Su oración no era: “haz mi vida más fácil.” Era: “Padre, cumple tu voluntad en mí.”

Eso no significa que no podamos pedir alivio. Jesús pidió: “pasa de mí esta copa.”Pero siempre bajo el sello de aprobación del Padre diciendo: “no se haga mi voluntad, sino la tuya.” Esa es una oración madura. Oración con forma de cruz.

  •  Aun en su Pasión, Jesús oró por otros.

Esto es de otro mundo. En Juan 17, con la cruz tan cerca que ya se siente venir, Jesús no centra su oración en sí mismo. Ora por sus discípulos:

  • “Protégelos… para que sean uno” (v.11).
  • “Guárdalos del maligno” (v.15).
  • “Santifícalos en tu verdad” (v.17).

Y luego dice algo que debería estremecernos: “No ruego solamente por estos… sino también por los que han de creer en mí.” (v.20). O sea: Jesús oró por ti. Por tus hijos. Por los que vendrían siglos después.

Y aquí es donde Hebreos 5:7 cobra un peso inmenso: Jesús oró con lágrimas… y aun así avanzó hacia la cruz. Siguió orando incluso cuando el costo fue máximo. Y en la cruz, cuando cargó nuestra culpa y sintió el abandono, siguió clamando. Eso es fe real: no lo que siempre “siente bonito”, sino la que se aferra cuando duele.

Y hoy, Jesús sigue orando. Está a la diestra del Padre intercediendo por nosotros (Romanos 8:34; Hebreos 7:25). La razón por la que tú puedes acercarte al trono sin vergüenza, con necesidad, con desesperación, con una fe pequeña pero real… es porque Jesús abrió ese acceso con su ejemplo y su sangre.

Orar, entonces, no es un “extra” del cristiano fuerte. Es el respirar del discípulo que reconoce: “sin mí nada pueden hacer.” (Juan 15:5)
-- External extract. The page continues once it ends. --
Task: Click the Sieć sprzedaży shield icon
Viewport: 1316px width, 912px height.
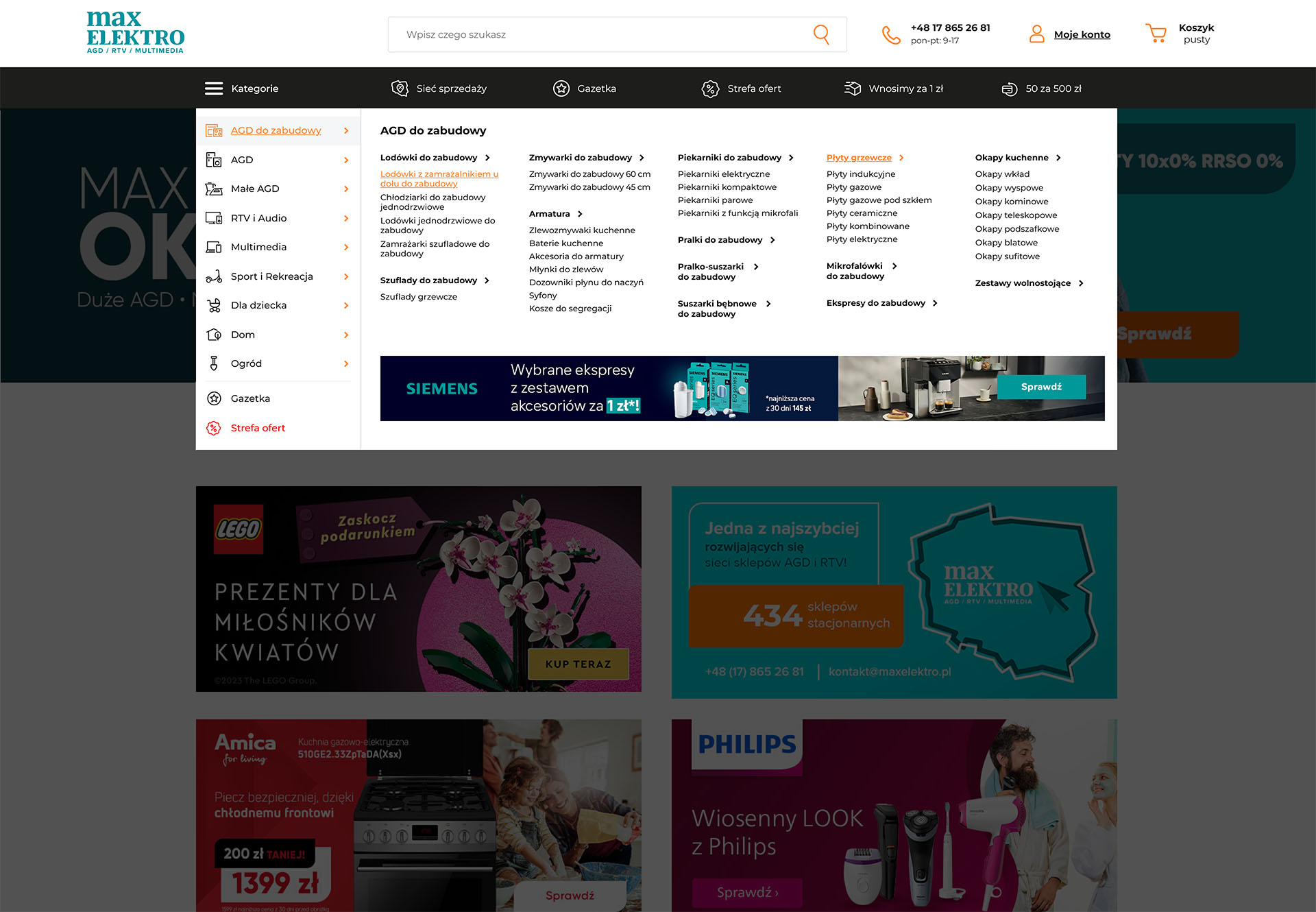Action: click(400, 88)
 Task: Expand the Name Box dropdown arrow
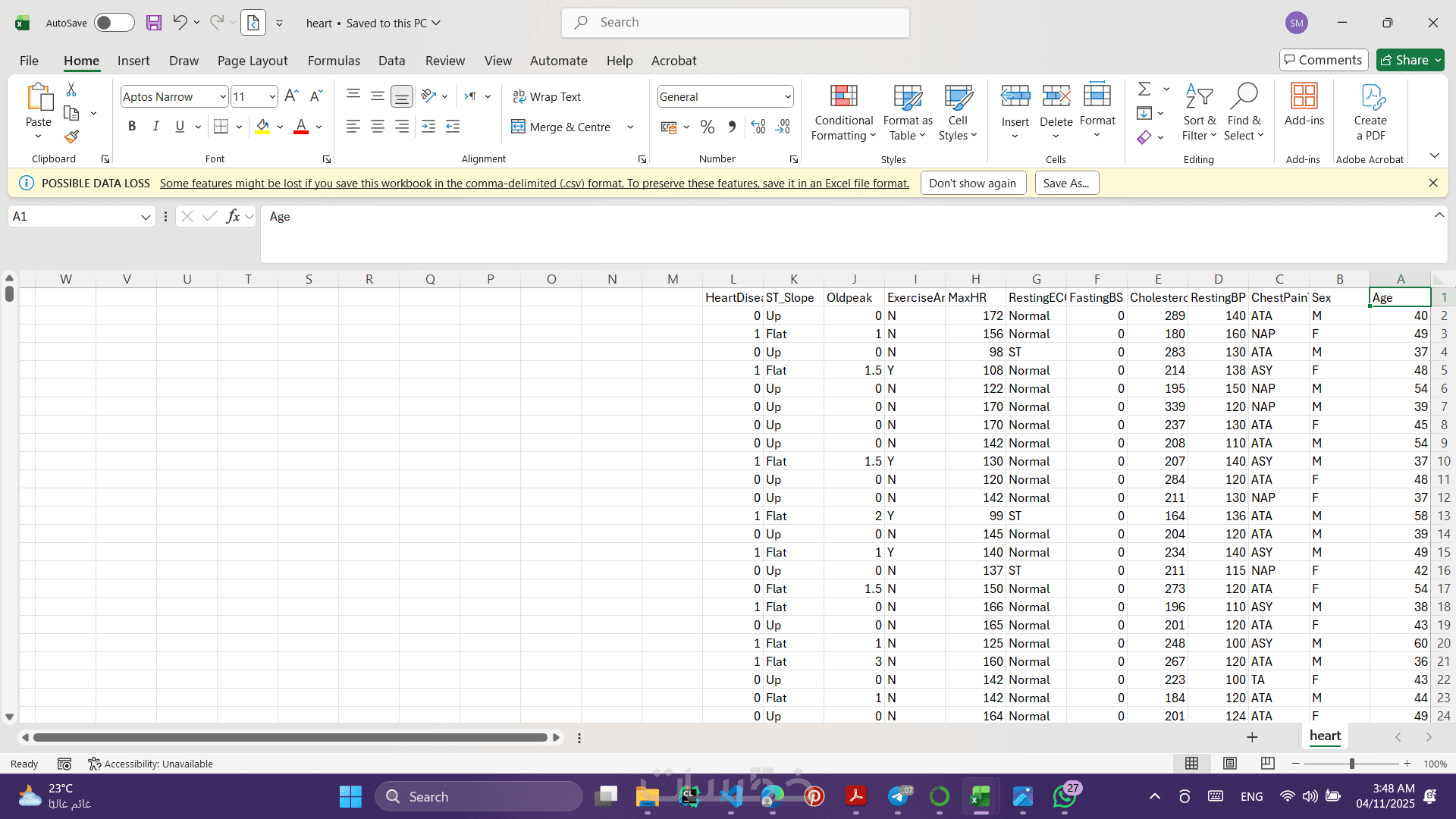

La cruz nos enseña a orar rendidos.

La resurrección nos enseña a orar con esperanza.

Porque el Padre oye… y el Hijo vive.

Preguntas de reflexión:

  • Jesús les dijo a sus discípulos: «Sin mí no pueden hacer nada» (Juan 15:5). ¿Cómo esta verdad podría cambiar tu vida de oración si la abrazás?
  • ¿Qué ves en las oraciones de Jesús que te inspira a orar con mayor fe y fervor?

Paso práctico (hoy):

Haz tres oraciones cortas, con las tres actitudes de Jesús:

  1. Fe: “Padre, gracias porque me escuchas.”
  2. Rendición: “Hágase tu voluntad; glorifica tu nombre.”
  3. Intercesión: menciona por nombre a 2 personas y ora por su protección y santidad.

Oración:

Padre, gracias porque escuchas mis oraciones. Perdóname cuando oro sin fe, sin hambre, sin corazón. Enséñame a orar como Jesús: con confianza, con rendición, y con amor por otros. En mis lágrimas, sosténme. En mis cargas, recuérdame que no estoy solo. Gracias porque Jesús oró, murió y resucitó, y porque hoy intercede por mí. Que tu gloria sea el centro de mi vida y de mis oraciones. En el nombre de Jesús. Amén.